Collected data entries:
• • • • •
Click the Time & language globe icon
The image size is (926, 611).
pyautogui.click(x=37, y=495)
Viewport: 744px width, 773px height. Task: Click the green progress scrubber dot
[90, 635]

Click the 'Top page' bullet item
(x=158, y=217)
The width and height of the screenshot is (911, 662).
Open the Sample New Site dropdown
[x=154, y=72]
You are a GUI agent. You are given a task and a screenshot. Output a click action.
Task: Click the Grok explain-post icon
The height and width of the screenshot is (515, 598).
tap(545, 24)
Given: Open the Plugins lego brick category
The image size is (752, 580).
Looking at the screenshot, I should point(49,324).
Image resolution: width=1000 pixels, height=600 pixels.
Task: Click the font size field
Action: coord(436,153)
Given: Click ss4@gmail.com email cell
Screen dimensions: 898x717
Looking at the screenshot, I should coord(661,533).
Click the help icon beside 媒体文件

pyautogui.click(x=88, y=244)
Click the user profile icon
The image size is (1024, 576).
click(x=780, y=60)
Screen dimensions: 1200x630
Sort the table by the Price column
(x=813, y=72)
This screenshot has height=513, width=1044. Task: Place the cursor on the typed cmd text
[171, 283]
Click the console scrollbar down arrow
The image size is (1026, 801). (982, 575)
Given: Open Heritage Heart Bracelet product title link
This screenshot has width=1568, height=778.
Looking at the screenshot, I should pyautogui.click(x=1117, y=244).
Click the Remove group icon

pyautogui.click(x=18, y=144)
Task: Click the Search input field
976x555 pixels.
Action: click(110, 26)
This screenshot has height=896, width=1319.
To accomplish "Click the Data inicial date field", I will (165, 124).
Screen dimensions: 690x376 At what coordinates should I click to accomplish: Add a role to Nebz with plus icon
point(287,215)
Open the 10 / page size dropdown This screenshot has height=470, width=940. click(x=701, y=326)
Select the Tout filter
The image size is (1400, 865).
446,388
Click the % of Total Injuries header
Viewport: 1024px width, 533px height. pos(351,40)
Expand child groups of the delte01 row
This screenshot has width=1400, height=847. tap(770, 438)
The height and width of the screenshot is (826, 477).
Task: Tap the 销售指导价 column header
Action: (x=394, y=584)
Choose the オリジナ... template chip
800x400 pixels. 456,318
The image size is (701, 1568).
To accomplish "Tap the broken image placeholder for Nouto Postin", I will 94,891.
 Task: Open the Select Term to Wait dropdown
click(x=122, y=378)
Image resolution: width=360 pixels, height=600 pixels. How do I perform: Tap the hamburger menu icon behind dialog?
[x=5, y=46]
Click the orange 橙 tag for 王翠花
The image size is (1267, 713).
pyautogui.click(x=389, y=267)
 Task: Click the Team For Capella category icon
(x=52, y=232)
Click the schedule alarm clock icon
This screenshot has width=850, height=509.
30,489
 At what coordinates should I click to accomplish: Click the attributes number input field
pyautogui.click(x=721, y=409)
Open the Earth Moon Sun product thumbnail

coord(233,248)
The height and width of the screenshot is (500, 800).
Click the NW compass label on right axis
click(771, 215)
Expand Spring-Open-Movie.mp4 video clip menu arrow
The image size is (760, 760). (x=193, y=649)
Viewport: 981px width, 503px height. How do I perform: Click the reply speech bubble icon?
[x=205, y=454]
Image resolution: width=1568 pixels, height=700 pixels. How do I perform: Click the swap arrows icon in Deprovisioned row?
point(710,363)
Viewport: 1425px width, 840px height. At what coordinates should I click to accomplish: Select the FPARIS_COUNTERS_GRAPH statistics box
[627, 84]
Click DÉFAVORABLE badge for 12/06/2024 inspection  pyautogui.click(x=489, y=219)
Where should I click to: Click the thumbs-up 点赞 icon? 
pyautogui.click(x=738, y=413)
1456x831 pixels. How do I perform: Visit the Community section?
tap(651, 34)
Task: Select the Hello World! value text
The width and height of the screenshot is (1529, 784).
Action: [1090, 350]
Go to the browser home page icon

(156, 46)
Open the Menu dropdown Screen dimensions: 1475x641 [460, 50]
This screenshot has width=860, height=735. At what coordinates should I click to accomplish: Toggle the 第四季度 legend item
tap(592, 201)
• • • • •
What you give back must be the stretch above, starting at the line with "Expand Spring-Open-Movie.mp4 video" and ending at the line with "Task: Select the Hello World! value text", copied exactly.

Expand Spring-Open-Movie.mp4 video clip menu arrow
The image size is (760, 760). (x=193, y=649)
Viewport: 981px width, 503px height. How do I perform: Click the reply speech bubble icon?
[x=205, y=454]
Image resolution: width=1568 pixels, height=700 pixels. How do I perform: Click the swap arrows icon in Deprovisioned row?
point(710,363)
Viewport: 1425px width, 840px height. At what coordinates should I click to accomplish: Select the FPARIS_COUNTERS_GRAPH statistics box
[627, 84]
Click DÉFAVORABLE badge for 12/06/2024 inspection  pyautogui.click(x=489, y=219)
Where should I click to: Click the thumbs-up 点赞 icon? 
pyautogui.click(x=738, y=413)
1456x831 pixels. How do I perform: Visit the Community section?
tap(651, 34)
Task: Select the Hello World! value text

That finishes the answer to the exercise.